Is this the America envisioned by the Pilgrims who came from England seeking religious freedom? They had been hounded out of their homeland because the free expression of their religious beliefs elicited civil and governmental oppression. Should Memories Pizza have been willing to serve pizza to gay wedding? (Who ever heard of pizza at a wedding anyway?) That’s not the point. They were driven out of business not because of what they DID, but because of what they THOUGHT.
At the core of this debate are some common sense truths we need to get clear about.
- I know of no one (legislators included) who want restaurants or landlords to refuse business to gays. If that is at issue, then let’s be clear. All people are deserving of respect and service in the workplace and in our society.
- The focus of the current conflict is PARTICIPATION in wedding ceremonies. That’s where the line needs to be drawn. It’s the wedding ceremony itself. All of the businesses mentioned above (except the pizza parlor) were being asked to enter into a religious celebration about which they felt their conscience could not allow. They were being asked to use their skills to beautify and celebrate something they believed was wrong.
- The ultimate question will be: Should churches and ministers be forced to condone and perform gay weddings? Of course, I say NO. The push for acceptance of gay marriage and gay lifestyle must not be forced on anyone who holds to the belief that to do so would violate Scripture.
- Freedom of religion is at the core of America. That may mean a Jehovah’s Witness not being forced to recite the Pledge of Allegiance or Muslim prisoner not being forced to shave his beard. Individuals and businesses must be allowed to live by their consciences so long as doing so does not actually inflict harm on someone else (and I’m not talking about just hurting someone’s feelings).
Religious liberty is not the freedom to hate.

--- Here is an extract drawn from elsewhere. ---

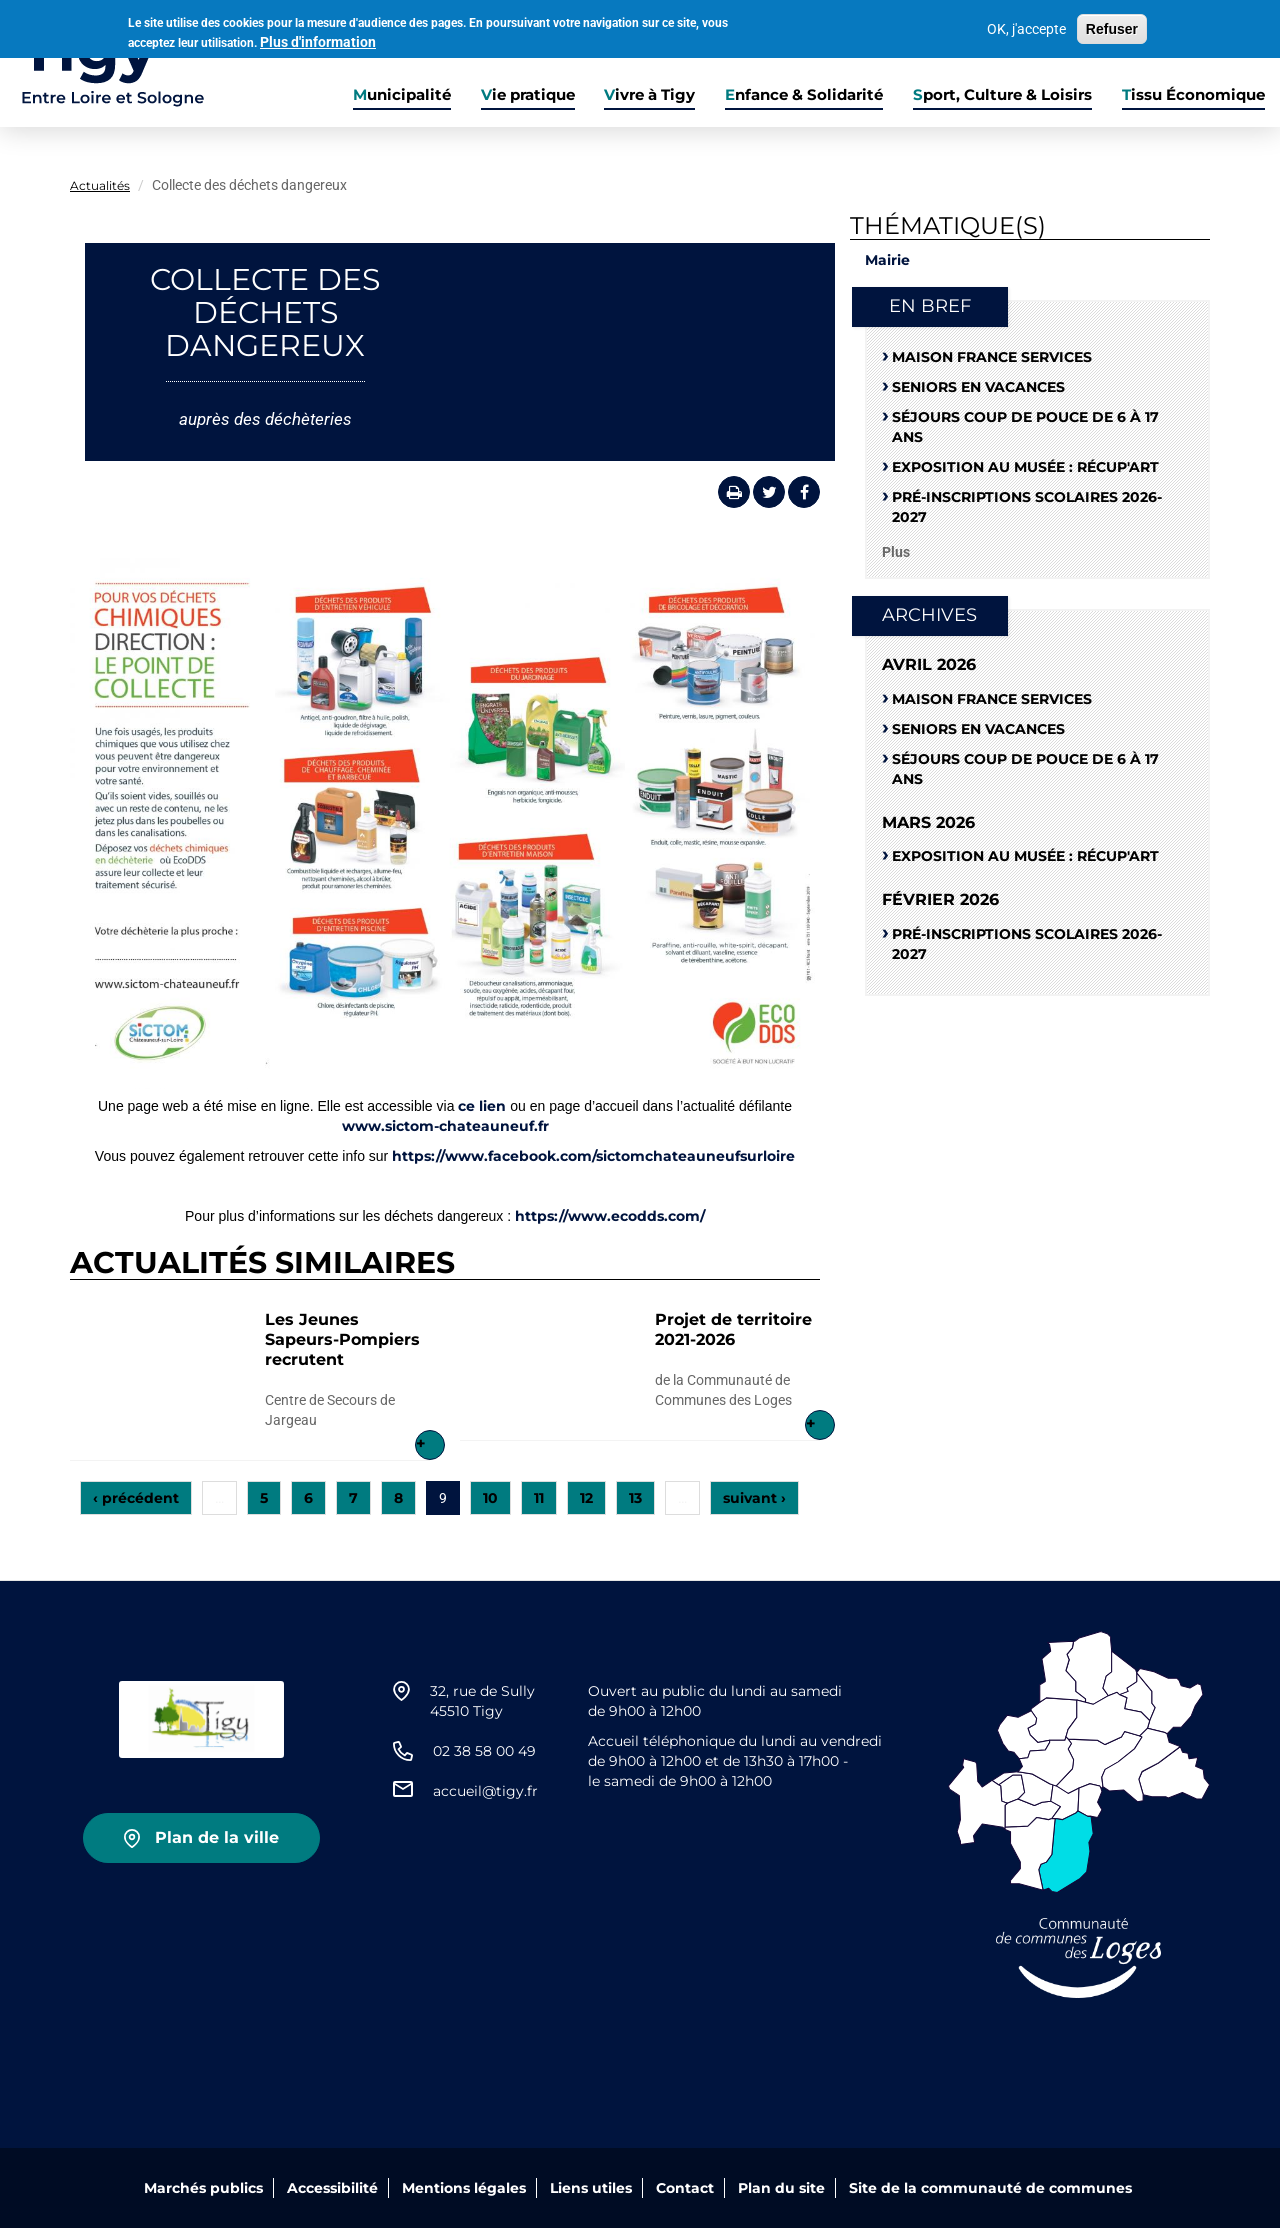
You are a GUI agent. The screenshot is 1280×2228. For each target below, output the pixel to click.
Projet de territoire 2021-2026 (733, 1329)
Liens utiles (591, 2188)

It is not the ability to exercise prior prejudices in the name of sanctity. It is not an attempt to force biblical standards upon an unregenerate society. Non-Christians should not be forced to live up to Christian standards.
At the same time, every follower of Jesus should be able to walk, talk, and live by the commandments of Scripture. In the words on the great Reformer, Martin Luther, “our consciences are captive by the Word of God.” I hope the dictates of “Caesar” do not again demand that we violate our consciences in order to survive economically. We are closer to that than we might think.